Através da comunicação repassamos as tradições, costumes, culturas e o estabelecimento de normas de convívio, assegurando a continuidade da espécie humana. No espaço comum, os humanos compartilham anseios comunitários e expressam, também, desejos individuais. Dessa maneira, também são necessárias regras de organização de partilha de bens, não apenas dos recursos alimentícios, emergem assim as relações de conflitos e ocorrem as formulações de negociações ou métodos de troca.

Com o estabelecimento tradicional destes hábitos, as diversas gerações passaram a adaptar as suas condições e necessidades com o ordenamento da negociação, ao ponto desta se dar de modo naturalizado no convívio entre os iguais. Neste ínterim pode ocorrer momento em que alguma negociação fuja à naturalidade, de modo que afete a segurança, a pertença ou individualidade de cada um dos envolvidos na causa. Para Fisher, Ury e Patton (1994, p. 91), a negociação reúne interesses comuns que ficam latentes e podem, de algum modo, se mostrarem velados. Os autores expressam que no momento da condução da negociação é fundamental que esses interesses comuns sejam preservados e vistos como oportunidades de cooperação. Servirão deste modo, como um norteador para o planejamento de ações futuras, pois é o resultado que se almeja na negociação.

(Registros de dados coletados)
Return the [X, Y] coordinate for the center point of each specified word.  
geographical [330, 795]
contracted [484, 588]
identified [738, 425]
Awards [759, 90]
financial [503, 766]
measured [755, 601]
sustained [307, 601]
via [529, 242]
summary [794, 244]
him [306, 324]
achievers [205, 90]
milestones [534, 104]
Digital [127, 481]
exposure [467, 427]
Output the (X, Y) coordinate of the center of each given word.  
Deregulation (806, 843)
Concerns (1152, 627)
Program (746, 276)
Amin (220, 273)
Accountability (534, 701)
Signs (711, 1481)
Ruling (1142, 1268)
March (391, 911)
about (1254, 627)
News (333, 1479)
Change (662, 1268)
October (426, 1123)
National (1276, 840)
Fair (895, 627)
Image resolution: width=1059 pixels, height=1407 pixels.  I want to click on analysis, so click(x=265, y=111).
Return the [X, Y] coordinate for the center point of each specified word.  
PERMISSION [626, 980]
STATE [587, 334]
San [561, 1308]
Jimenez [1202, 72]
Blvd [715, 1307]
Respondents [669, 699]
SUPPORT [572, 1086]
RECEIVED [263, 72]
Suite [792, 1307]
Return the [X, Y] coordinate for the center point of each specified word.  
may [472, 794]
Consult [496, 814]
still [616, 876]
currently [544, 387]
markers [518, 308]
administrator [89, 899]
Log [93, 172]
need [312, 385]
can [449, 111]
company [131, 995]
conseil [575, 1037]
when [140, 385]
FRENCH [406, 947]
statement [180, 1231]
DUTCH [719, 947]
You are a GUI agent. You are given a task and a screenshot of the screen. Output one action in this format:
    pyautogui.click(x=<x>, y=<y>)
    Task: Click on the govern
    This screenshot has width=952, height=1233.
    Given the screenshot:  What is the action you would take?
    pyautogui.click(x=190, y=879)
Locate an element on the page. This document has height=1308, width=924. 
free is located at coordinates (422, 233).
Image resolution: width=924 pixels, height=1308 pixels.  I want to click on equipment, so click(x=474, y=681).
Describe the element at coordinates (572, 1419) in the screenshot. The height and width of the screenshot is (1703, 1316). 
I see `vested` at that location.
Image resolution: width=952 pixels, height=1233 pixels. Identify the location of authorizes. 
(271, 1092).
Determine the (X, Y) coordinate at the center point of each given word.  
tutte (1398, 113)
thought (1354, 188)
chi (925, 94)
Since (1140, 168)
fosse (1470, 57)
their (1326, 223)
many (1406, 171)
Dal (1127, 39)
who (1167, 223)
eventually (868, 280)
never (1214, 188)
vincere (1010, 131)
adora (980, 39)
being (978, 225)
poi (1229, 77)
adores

### Descrição da tarefa
Escreva a continuação do texto sobre comunicação e negociação, começando logo após a última frase apresentada. Os registros não precisam ser consultados.

### Sua resposta
Os interesses, também, podem ser compreendidos, como fruto de experiências humanas, pois estão imbuídos de valores, crenças e culturas. Considerando que esses elementos emergem das relações do agrupamento humano e permeiam o campo da individualidade, é necessário que no momento de uma negociação, caso esta seja conduzida por um terceiro imparcial, que se tenha atenção para a validação desses elementos. Isso será fundamental não apenas para o desenvolvimento do processo, mas para que as pessoas envolvidas possam extrair de modo amplo, benefícios da negociação e aprendizagem para tomadas de ação em situações futuras.

Como mencionado, é pela capacidade humana de estabelecer crenças e culturas se assentam na habilidade de reter imagens, assim, a solidificação de ideias, opiniões, atitudes e anseios, se dão sobre experiências vivenciadas ou observadas. Então, ao tratar os interesses mútuos no momento da negociação, é fundamental, que o operador da técnica possa ter clareza de sua prática de modo a validar e respeitar as construções e significados individuais.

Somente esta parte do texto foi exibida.